DURHAM, N.H. -- A new national survey of online youth has both bad news and good news for those concerned about Internet safety. The bad news: increasing exposure to unwanted pornography and online harassment and cyber-bullying. The good news: less sexual solicitation.

These results are reported in a study conducted by University of New Hampshire researchers for the National Center for Missing & Exploited Children (NCMEC). The survey compared youth experiences in 1999-2000 with those in 2005.

The study found a pronounced increase in Internet users ages 10-17 who were exposed to unwanted pornography – fully one-third in 2005 compared to 25% previously. The study attributed this rise in part to aggressive tactics by pornography marketers, and the increased speed and capacity of computers and Internet connections to transmit images.

There was also an increase in online harassment, which rose to 9% compared to 6% in the earlier survey. Study authors said it was consistent with growing indicators of online incivility among youth.

At the same time, however, the study found online youth receiving fewer unwanted online sexual solicitations, only 1 in 7 in 2005 compared to 1 in 5 youth in 1999-2000. The report attributes this to more cautious behavior by young people, fewer of whom went to chat rooms or interacted online with people they did not know. The study authors think educational messages and media stories about the dangers of online encounters have had some benefit.

Unfortunately, the most serious kinds of sexual solicitations, those in which solicitors attempted to make offline contact with youth, did not decline. According to study authors, this suggests the most determined solicitors have not been deterred and that more targeted prevention efforts may be necessary to reach some youth.

Much of the unwanted pornography youth saw was very graphic. Most youth saw images of people engaged in sexual acts or sexual deviance or violence. “Internet providers and host sites need to do more to protect youth from unwanted pornography. They need better filtering and blocking and more and easier ways for youth to report problems,” said Janis Wolak, one of the authors of the study.

The study also said more should be done to promote the reporting of offensive behavior and content. Unwanted sexual solicitations, pornography and harassment were rarely reported to Internet service providers or any authority. Youth and their parents were generally unaware of places they could make reports, such as the CyberTipline, which is maintained by NCMEC to receive online and telephone reports from citizens and Internet service providers.

Online Victimization of Youth: Five Years Later is available from the National Center on Missing and Exploited Children online at www.missingkids.com or 1-800-843-5678. The authors of the report are Janis Wolak, J.D., Kimberly Mitchell, Ph.D. and David Finkelhor, Ph.D. of the Crimes against Children Research Center (CCRC) at the University of New Hampshire.
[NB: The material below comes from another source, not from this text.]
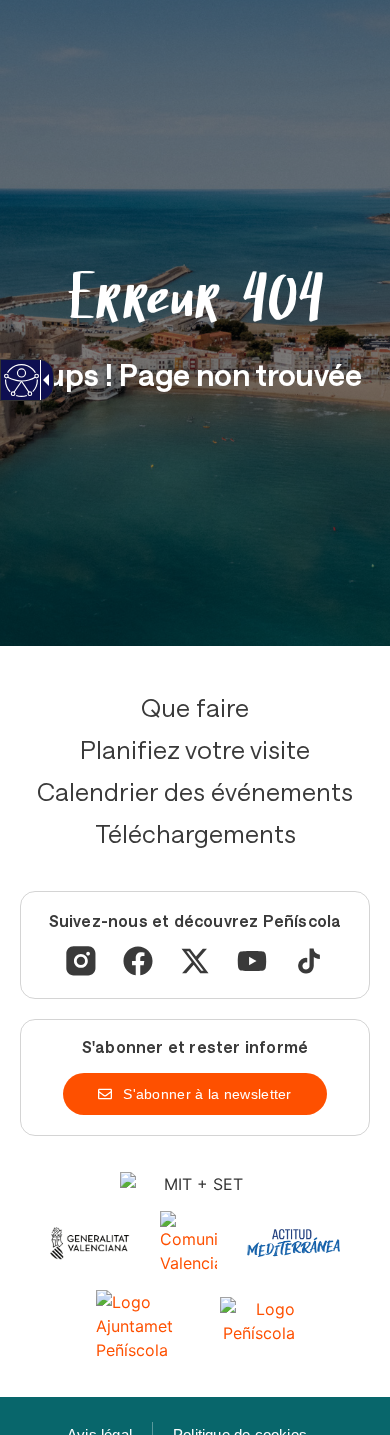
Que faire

The CCRC is devoted to providing statistics, research and policy analysis to the public and professionals concerned about victimized children. It has conducted a number of studies of youth Internet use and Internet sex crimes. Publications on these and other topics are available at the CCRC website at www.unh.edu/ccrc.

The report was based on surveys of two representative samples of youth and their caretakers, the first conducted between August 1999 and February 2002, the second between March and June 2005. The percentages reported have a margin of error of 2.5%.